Ask HN: Pointless Pentesting S3? - nateguchi

One of our clients has a policy of Pentesting everything they put their name on.<p>We&#x27;ve just done a project for them involving a static site (HTML + Images) hosted on S3.<p>Despite our assurances, they want to pentest Amazon S3.<p>Is this as insane as I think?
======
josephkern
Not at all really. It's not about the technology, it's about the process. A
pentest will (or at least should) determine if you shipped a "secure" product.
This company (if it's serious about pentesting all their projects) will assign
some kind of risk factor to the website you've built. Information Security is
all about identifying risk (at all levels) and mitigating or accepting those
risks.

In the case of a an Amazon S3 bucket, I would think the following items should
be enumerated in a pentest:

    
    
      1. Leaking information via DNS
      2. Secure hosting for DNS records
      3. Secure passwords on your AWS account
      4. Proper permissions set on your bucket
      5. Multiple AWS availability zones
      6. Javascript libraries used are functionally correct
      7. No inclusion of any backdoor features by the developers ;-)
    

This is more of an audit than a pentest. But sometimes a company will only
have peace of mind if they base their measurements off of an established
internal process. Even if the tests don't seem to make sense for the
technology or implementation they will make sense when it comes to identifying
risk metrics across all of their web facing products.

------
sarciszewski
> Is this as insane as I think?

Yup. But that's something they'll need to ask Amazon for permission to do
before they can legally proceed. Else, CFAA/relevant local draconian law can
smack them down pretty hard.

I do a lot of application security. A friend of mine does front-end design (no
Javascript). I don't check her work for security holes because it's pointless;
she can't touch the backend code.

As the GNY crew might say, "Context, people. Context."

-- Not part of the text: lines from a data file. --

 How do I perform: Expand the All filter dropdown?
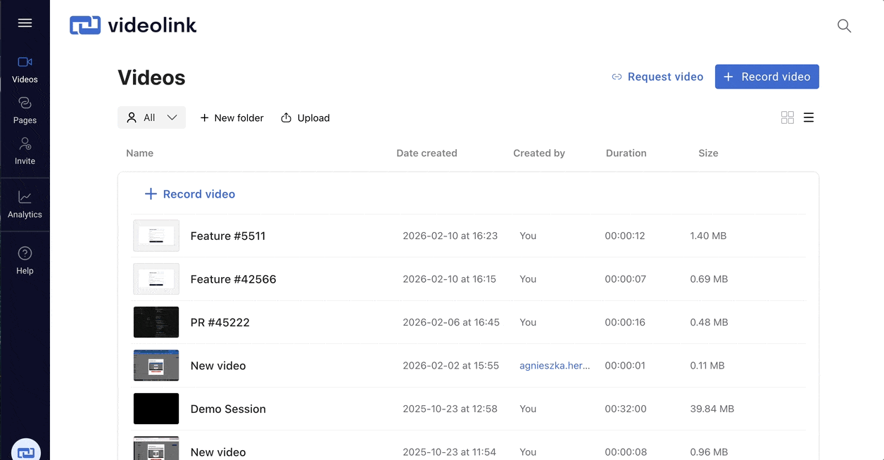151,117
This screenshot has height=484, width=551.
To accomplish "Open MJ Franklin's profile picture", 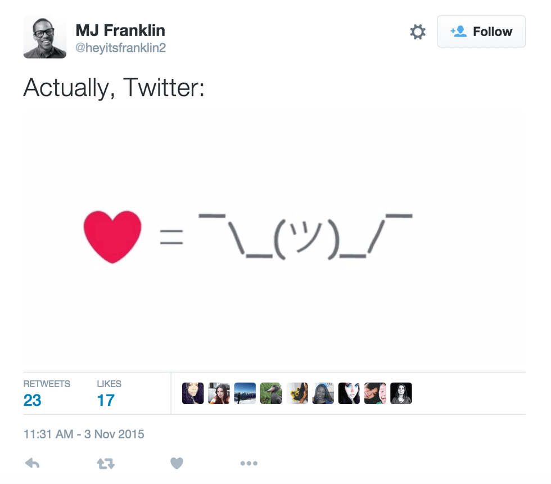I will [44, 37].
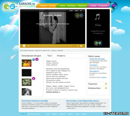This screenshot has width=130, height=116.
Task: Toggle fullscreen icon in player bar
Action: pos(81,46)
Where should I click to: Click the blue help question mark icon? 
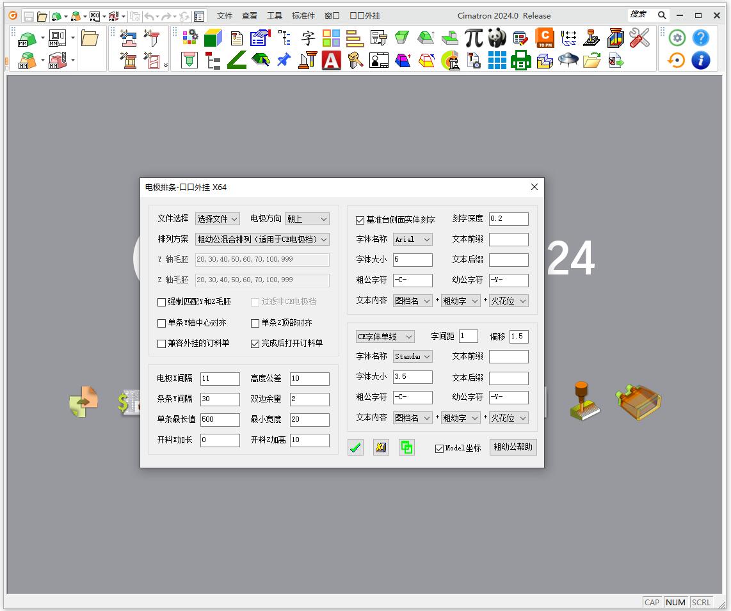point(701,38)
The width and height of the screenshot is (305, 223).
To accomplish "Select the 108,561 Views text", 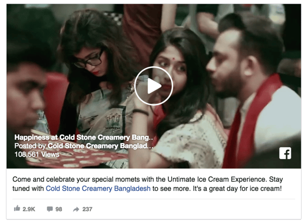I will point(37,154).
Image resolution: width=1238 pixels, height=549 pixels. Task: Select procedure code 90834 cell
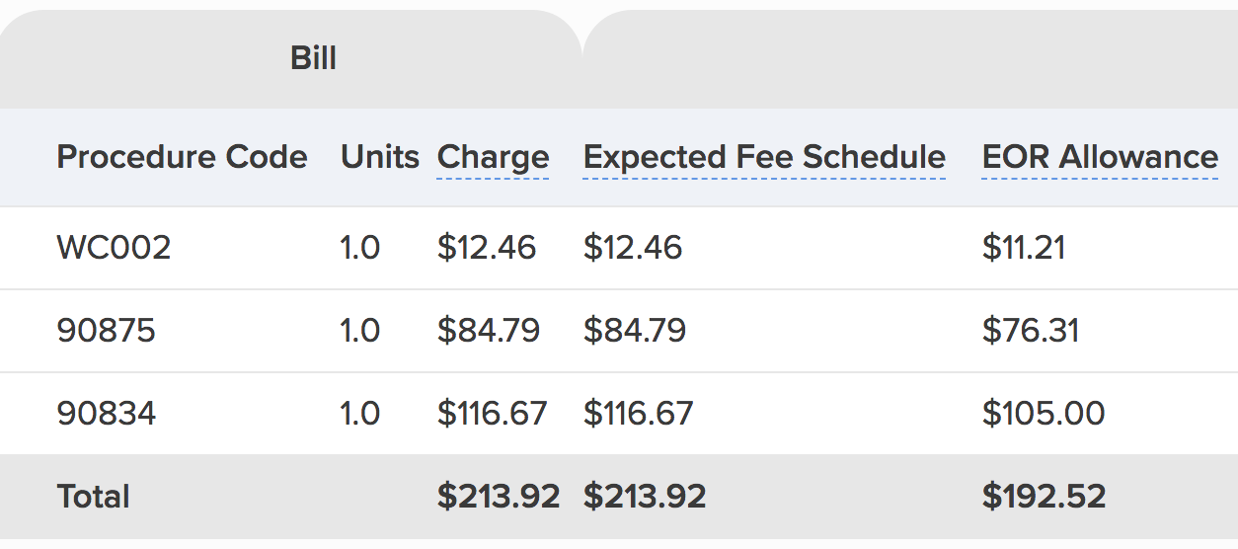click(x=107, y=413)
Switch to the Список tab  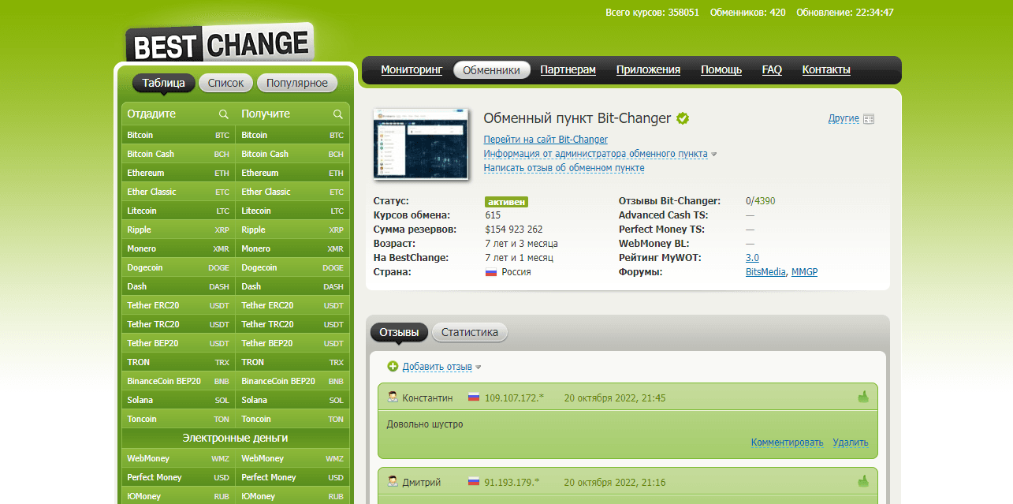click(226, 83)
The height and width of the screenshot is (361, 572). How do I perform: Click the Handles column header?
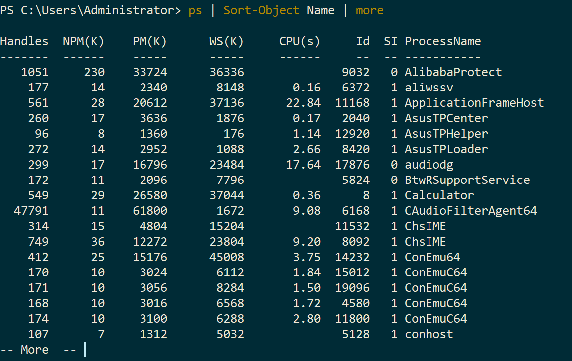click(x=24, y=41)
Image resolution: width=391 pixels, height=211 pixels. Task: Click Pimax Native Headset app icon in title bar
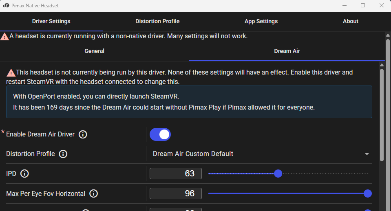(x=6, y=5)
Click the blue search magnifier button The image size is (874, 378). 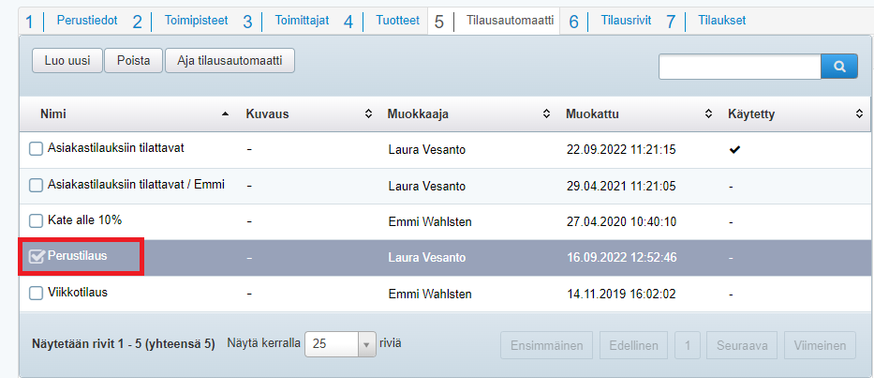(839, 66)
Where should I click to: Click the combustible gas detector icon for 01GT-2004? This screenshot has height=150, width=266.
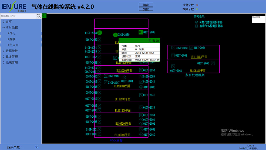[x=124, y=77]
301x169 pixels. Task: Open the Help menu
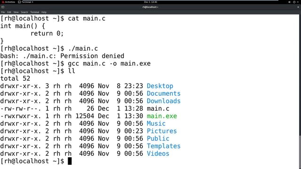click(x=44, y=12)
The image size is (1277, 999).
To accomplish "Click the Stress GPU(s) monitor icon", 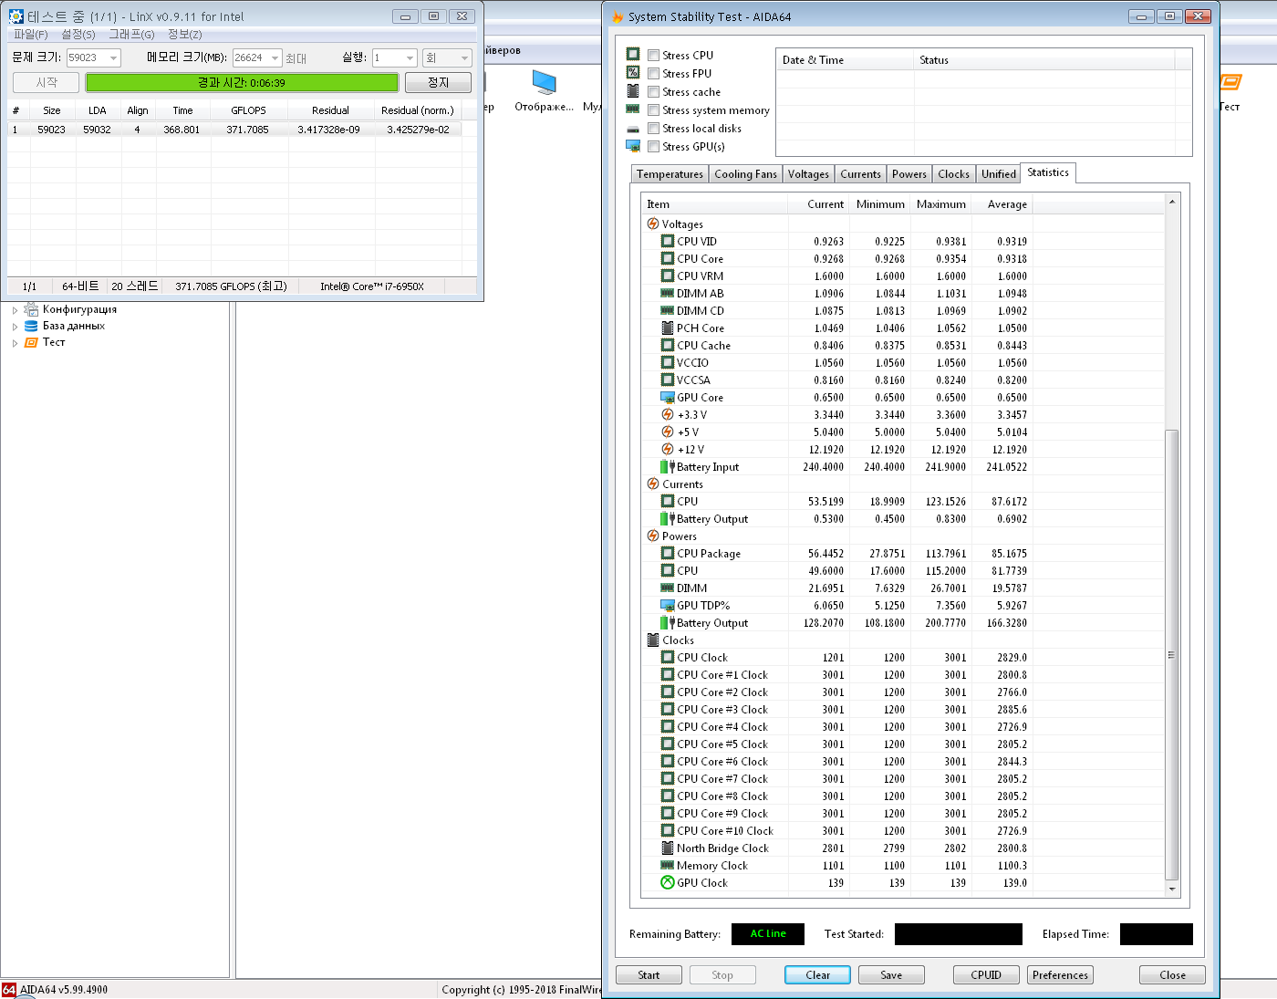I will [x=633, y=146].
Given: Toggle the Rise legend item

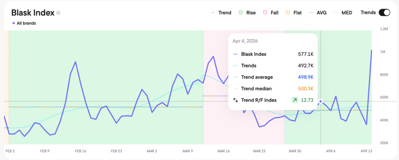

[http://www.textfiles.com/webfiles/ezines/GONULLYOURSELF/gonu...](http://www.textfiles.com/webfiles/ezines/GONULLYOURSELF/gonullyourself6.txt)

------
dnet
I've seen similar projects -- if you told them how pointless spending money on
such assessments is, and they still want it, then it shouldn't be your
problem. Also, there's still a chance that they have some backup or privately
shared files up there that DirBuster or similar software could find.